-------- TEXT SECTION --------

The 2014 Community Risk and Resiliency Act (CRRA) forms the basis for a number of climate adaptation initiatives within New York from a legislative standpoint. The previously mentioned sea-level rise projections were a product of the CRRA, as the act amended the state Environmental Conservation Law to include a requirement that the DEC adopt science-based projections. The CRRA also amended additional sections of the Environmental Conservation Law to require applicants for identified funding and permitting programs to demonstrate that risk due to sea-level rise, storm surge, and flooding have been considered in project design and requires the DEC to incorporate similar considerations into facility-siting regulations. The sea-level rise, storm surge, and flood risk mitigation components of the Smart Growth Public Infrastructure Policy Act are also tied to the CRRA. The CRRA also directs the Department of State and Department of Conservation to develop model local laws that consider data-based future risk due to sea-level rise, storm surge, and flooding as well as guidance on the use of natural resources and natural processes to enhance community resilience to such hazards.

Elements of Policy Goals/Management Principles

  • State management capacity is bolstered by the New York Coastal Management Program’s federal consistency review process, which requires that federal activities within the state coastal zone be consistent with the program’s enforceable policies. The New York program has 44 enforceable policies in total, with 7 specifically addressing flood and erosion hazards.
  • Local governments can implement the state Coastal Management Program at a smaller scale through the Local Waterfront Revitalization Program, extending the influence of state program goals and enforceable policies.
  • The enforceable policies of the state coastal management program address the protection of natural features that mitigate coastal flood risk and the use of non-structural mitigation measures where feasible.
  • Shoreline setbacks must be established within identified coastal erosion hazard areas, and setbacks must be at a distance sufficient to minimize damage from erosion considering the rate of recession of coastal lands.
  • Floodplain management regulations require that any new development or substantial improvement to structures in coastal areas not affect sand dunes in any way that might increase potential flood damages.
  • Wetland management regulations require that structures be located a minimum of 75 feet landward from the edges of tidal wetlands, preserving natural flood risk mitigation functions.
  • Sections of the state administrative code related to erosion management include descriptions of the erosion protection functions of natural features to guide permit applications, and permit standards require that erosion management activities prevent or minimize adverse impacts on natural protective features.
  • The state stormwater management design manual includes information on green infrastructure strategies, which are presented as a means to meet runoff reduction standards and maintain pre-development hydrology for project areas.
  • The state building code requires structures not subject to wave action to have the lowest floor elevated a minimum of one foot above the base flood elevation. This rule applies to the lowest horizontal structural members of structures that are subject to wave action.

-------- DATA EXTRACT --------

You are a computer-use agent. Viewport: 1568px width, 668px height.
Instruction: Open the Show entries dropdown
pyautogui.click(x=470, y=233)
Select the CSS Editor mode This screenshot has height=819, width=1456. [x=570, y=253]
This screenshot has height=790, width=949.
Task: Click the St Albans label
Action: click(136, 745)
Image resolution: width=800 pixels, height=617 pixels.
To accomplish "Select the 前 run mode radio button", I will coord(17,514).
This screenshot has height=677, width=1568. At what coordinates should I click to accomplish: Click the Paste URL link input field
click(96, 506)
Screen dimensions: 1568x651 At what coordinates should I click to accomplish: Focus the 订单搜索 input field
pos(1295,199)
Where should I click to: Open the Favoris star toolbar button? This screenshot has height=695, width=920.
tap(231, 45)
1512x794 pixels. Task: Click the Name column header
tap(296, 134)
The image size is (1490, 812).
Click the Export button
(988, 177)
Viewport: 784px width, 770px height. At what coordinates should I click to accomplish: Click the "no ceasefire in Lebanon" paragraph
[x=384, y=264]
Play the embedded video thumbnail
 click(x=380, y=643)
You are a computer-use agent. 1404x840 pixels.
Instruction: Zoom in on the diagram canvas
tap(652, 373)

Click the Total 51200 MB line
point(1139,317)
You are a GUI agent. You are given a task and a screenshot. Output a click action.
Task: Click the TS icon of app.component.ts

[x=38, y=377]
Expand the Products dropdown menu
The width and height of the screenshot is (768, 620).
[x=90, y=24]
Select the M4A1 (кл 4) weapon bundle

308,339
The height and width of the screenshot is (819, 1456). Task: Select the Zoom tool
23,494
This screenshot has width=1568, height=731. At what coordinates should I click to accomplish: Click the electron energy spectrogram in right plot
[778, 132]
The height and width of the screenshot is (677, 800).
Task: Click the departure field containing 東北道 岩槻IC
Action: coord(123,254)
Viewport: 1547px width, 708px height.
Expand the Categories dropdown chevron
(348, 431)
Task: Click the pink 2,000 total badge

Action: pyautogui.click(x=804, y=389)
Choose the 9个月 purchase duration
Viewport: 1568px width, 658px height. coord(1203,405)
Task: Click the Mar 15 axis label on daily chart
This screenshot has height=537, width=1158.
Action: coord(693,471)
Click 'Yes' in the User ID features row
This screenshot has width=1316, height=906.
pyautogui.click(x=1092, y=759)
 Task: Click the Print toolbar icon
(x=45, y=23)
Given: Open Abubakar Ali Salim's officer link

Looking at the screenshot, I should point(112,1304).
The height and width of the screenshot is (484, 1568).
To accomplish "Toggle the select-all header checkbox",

--------

WHAT IS BEING ASKED
Reproduce, word for word, everything in the New York coastal policy text from "Elements of Policy" down to "and enforceable policies.".

OUTPUT OF THE TASK
Elements of Policy Goals/Management Principles

  • State management capacity is bolstered by the New York Coastal Management Program’s federal consistency review process, which requires that federal activities within the state coastal zone be consistent with the program’s enforceable policies. The New York program has 44 enforceable policies in total, with 7 specifically addressing flood and erosion hazards.
  • Local governments can implement the state Coastal Management Program at a smaller scale through the Local Waterfront Revitalization Program, extending the influence of state program goals and enforceable policies.